The Dead Girls’ Dance (Morganville Vampires, Book 2) in the Morganville Vampire series by Rachel Caine…wow. It’s marketed as a young adult book. Amazon even suggests it for 9-12 year olds! I’ve read some of Rachel Caine’s Weather Warden books so I knew that Caine knows how to deliver the plot-goods. And in this book? Did she ever.
The main heroine is 16 year old genius Claire who has moved into a house in the town of Morganville and out of the dorms of her university because the sadistic, psycho daughter of the mayor has tried to injure and kill her Just Because.
In the Morganville Vampire series, violence is a fact of life. There are no Are You There God, It’s Me Margaret moments. There are two rape attempts on the two main female characters. One follows closely after the murder of their roommate and is a reward for the hatchet man, and the other is instigated later by the psycho mayor’s daughter. The attempts remain just that-but neither girl seems affected by the near-rapes, nor are the attempted rapes brought to authorities or mentioned except to their roommates (who are the ones to save them–the guys, that is). Not exactly girl power, although perhaps realistic in the world of an adolescent. At least neither girl is shamed or acts ashamed of the assaults. In the dark microcosm of Morganville, an attempted rape is simply brushed off.

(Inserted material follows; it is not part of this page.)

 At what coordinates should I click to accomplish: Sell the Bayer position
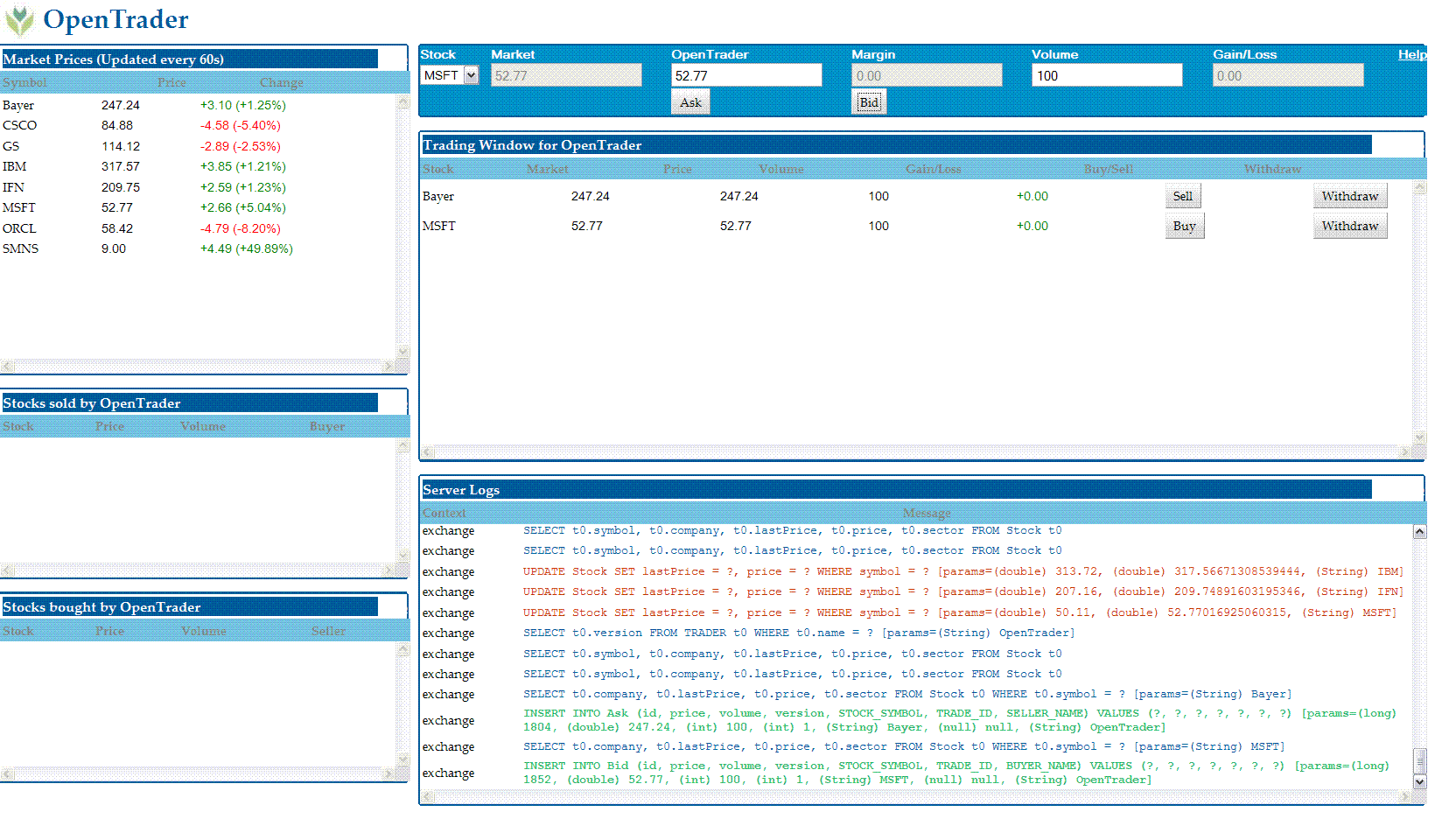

Shane and Michael, the boyfriend/roommates, keep telling the girls what to do and to stay out of danger. Eve in particular repeats that neither boy has any business telling her or Claire what to do, or what not to do, even if it’s to save their lives. In at least one instance, one of the boys locks Eve in her room. The girls in turn go ahead and do what they need to do and end up saving the boys. Claire turns down the title of”hero” that her boyfriend gives her later, though, even after she’s earned it.

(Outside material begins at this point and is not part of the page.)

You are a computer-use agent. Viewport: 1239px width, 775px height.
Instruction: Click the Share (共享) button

The boys even decide (especially in 16 year old Claire’s case) about sex. They seem to know when the girls should or should not have sex better than the girls themselves! Claire and Eve have healthy sex-drives. The reader knows this because they keep describing Shane and Michael as Hot and we hear how Eve is planning Michael’s seduction. It’s a reversal of the Girls Are the Guardians of the Loins cliche with the added bonus of making the boys more honorable than your typical teen who might just go ahead and have sex with a willing partner. It also prevents Claire and Eve from being labeled as easy. Who knew?
It’s an odd tension. If the boys are perceived to be taking advantage of the girls, then they’re no better or worse than the rapists or male authority figures in the book. The murderous father of one of the boys points out that Claire is “jail bait” and mocks his son about it even as he sends his goon in to rape Claire and Eve a short time later.
Caine is a master writer of incredible hooks and plots, careening her characters in and out of danger with personal, very human, motivations. But as much as the girls in the book give lip service to being independent they’re still rescued by Michael or Shane or a friendly vampire named Sam when they’re in sexually dangerous situations. Claire and Eve do some rescuing, too, but there’s a constant sense of them being able to do so only if they sneak around and “disobey” the males in the book. The second rape almost happens because Eve and Claire went to a party when they were told not to go. I hope that changes in the later books.
Rip-roaring plotting, some fun characterization, but some weird stuff going on with the sexual/violence aspects of the book. It’s an early entry into the series-there are five books so far (with the sixth one arriving on June 2nd and the seventh on November 3rd), and I haven’t read them yet. I have mixed feelings about this entry into this very successful series.